GDELT has two different formats, the original 1.0 and the new 2.0 format. See the GDELT documentation, for more information. GeoMesa provides simple feature types and converters for both, named gdelt and gdelt2, respectively.

The GDELT data set can be downloaded using the provided download-data.sh script in $GEOMESA_ACCUMULO_HOME/bin/ as such

./download-data.sh gdelt

Alternatively, download the GDELT from the GDELT events page, select the zip file for the desired day, then unzip this in a convenient directory. This will result in a single CSV file.

Be aware that these files are actually tab-delimited, but are given the CSV extension for compatibility purposes. For this reason, be careful when modifying and saving these files in software like Excel as commas may be automatically inserted, breaking ingest functionality due to records like “Baltimore, Maryland”.

For more information on features of the GDELT data, see their documentation here.

8.16.2.2. Ingest Commands

Check that the gdelt and gdelt2 simple feature types are available on the GeoMesa tools classpath.
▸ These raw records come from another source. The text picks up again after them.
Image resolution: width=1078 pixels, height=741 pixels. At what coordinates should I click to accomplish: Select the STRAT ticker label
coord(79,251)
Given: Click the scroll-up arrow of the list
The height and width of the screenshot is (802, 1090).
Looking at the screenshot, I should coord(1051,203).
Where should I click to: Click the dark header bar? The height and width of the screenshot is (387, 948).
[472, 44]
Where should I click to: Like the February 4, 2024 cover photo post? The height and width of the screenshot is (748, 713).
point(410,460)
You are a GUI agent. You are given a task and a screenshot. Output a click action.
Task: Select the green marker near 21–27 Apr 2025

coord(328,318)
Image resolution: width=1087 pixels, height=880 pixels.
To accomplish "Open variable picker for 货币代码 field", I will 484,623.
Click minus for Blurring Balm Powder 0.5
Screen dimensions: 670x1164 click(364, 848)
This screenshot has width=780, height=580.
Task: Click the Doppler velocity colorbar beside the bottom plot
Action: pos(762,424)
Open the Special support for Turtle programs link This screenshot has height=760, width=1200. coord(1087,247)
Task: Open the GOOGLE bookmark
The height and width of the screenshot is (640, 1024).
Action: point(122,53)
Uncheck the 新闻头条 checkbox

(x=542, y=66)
This is the default case.

$ geomesa-accumulo env | grep gdelt

If it is not, merge the contents of reference.conf to $GEOMESA_ACCUMULO_HOME/conf/application.conf, or ensure that reference.conf is in $GEOMESA_ACCUMULO_HOME/conf/sfts/gdelt.

Run the ingest. You may optionally point to a different accumulo instance using -i and -z options. See geomesa-accumulo help ingest for more detail.

$ geomesa-accumulo ingest -u USERNAME -c CATALOGNAME -s gdelt -C gdelt gdelt_data.csv

Any errors in ingestion will be logged to $GEOMESA_ACCUMULO_HOME/logs.